Problem details
If pictures appear, leave them out, and return exactly the lines from the one holding "You are a computer-use" through the last line of the listing below.

Provided entries
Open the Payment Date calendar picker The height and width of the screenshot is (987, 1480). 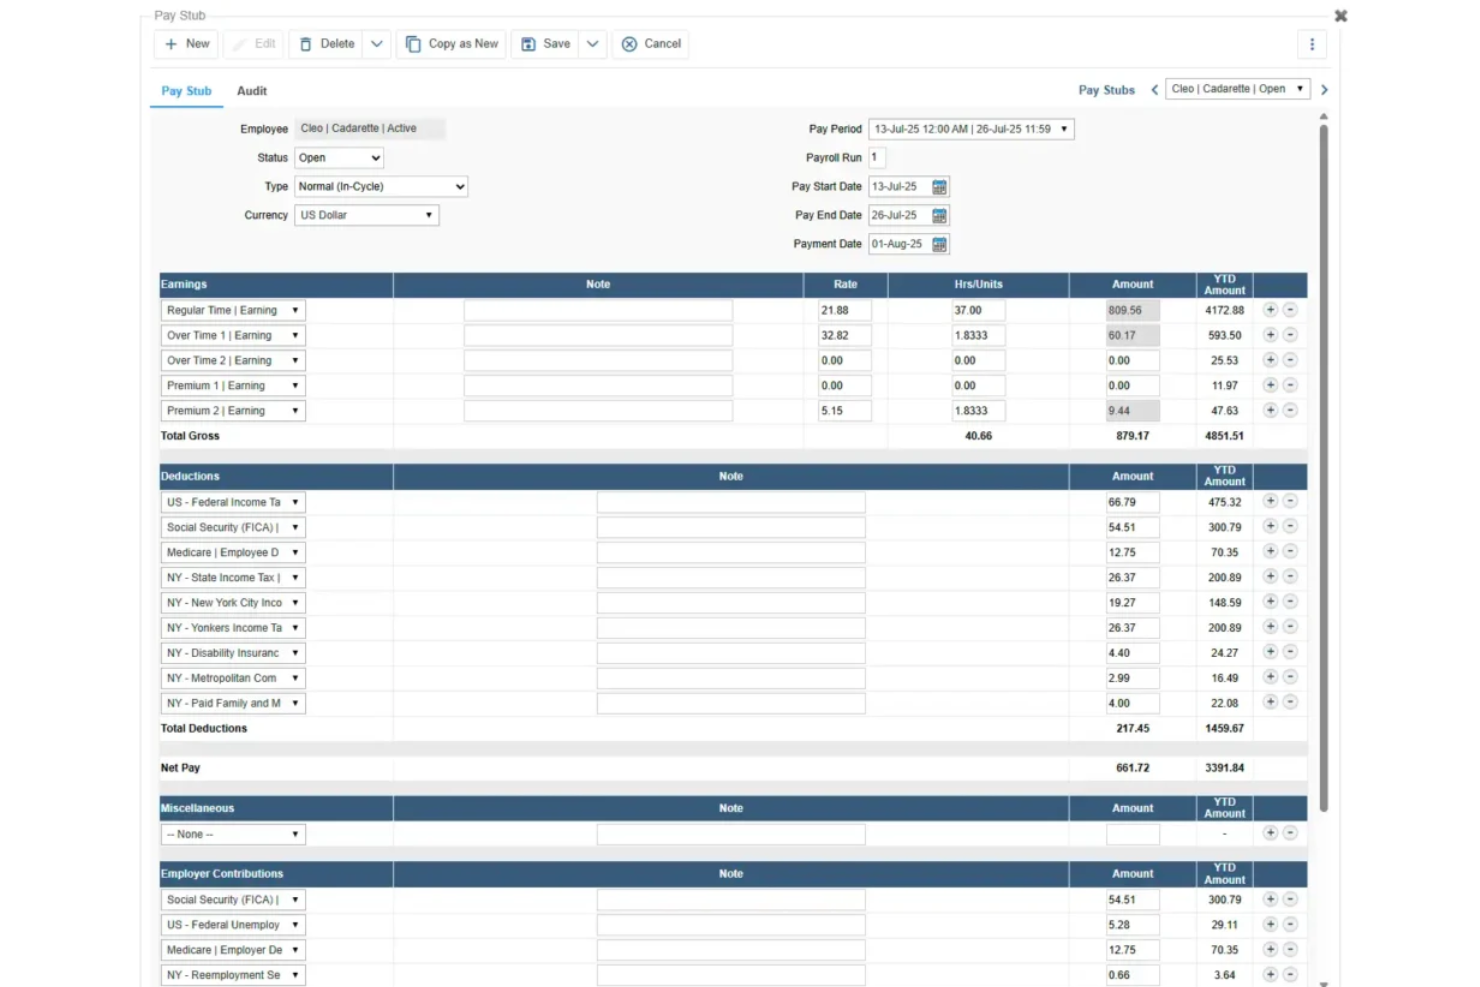point(936,244)
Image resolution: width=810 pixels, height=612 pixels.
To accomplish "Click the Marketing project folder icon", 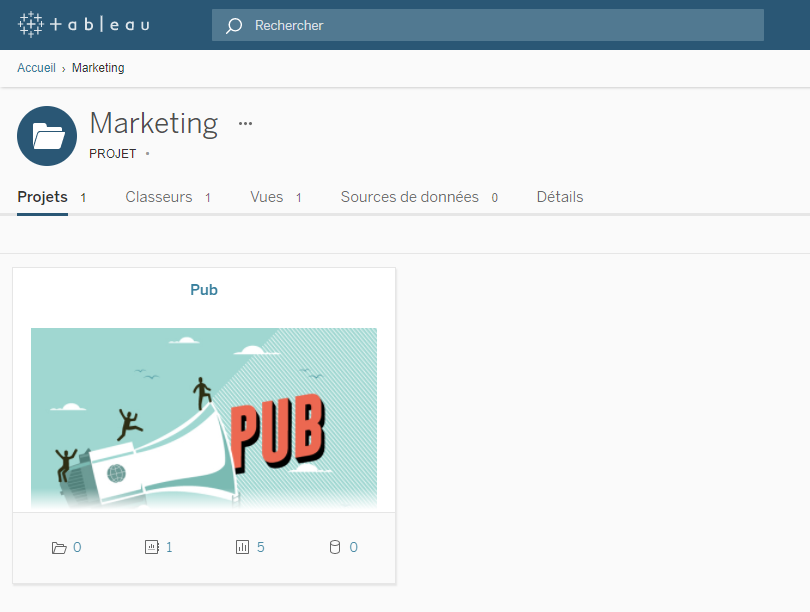I will point(46,135).
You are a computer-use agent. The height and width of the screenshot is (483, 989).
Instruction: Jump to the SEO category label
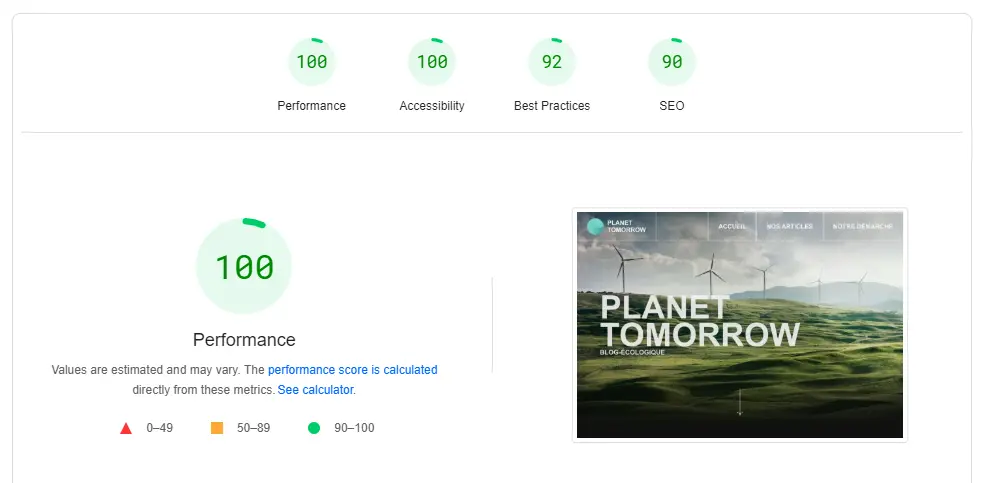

Exercise solution
You are a computer-use agent. The height and width of the screenshot is (483, 989).
Instruction: Jump to the SEO category label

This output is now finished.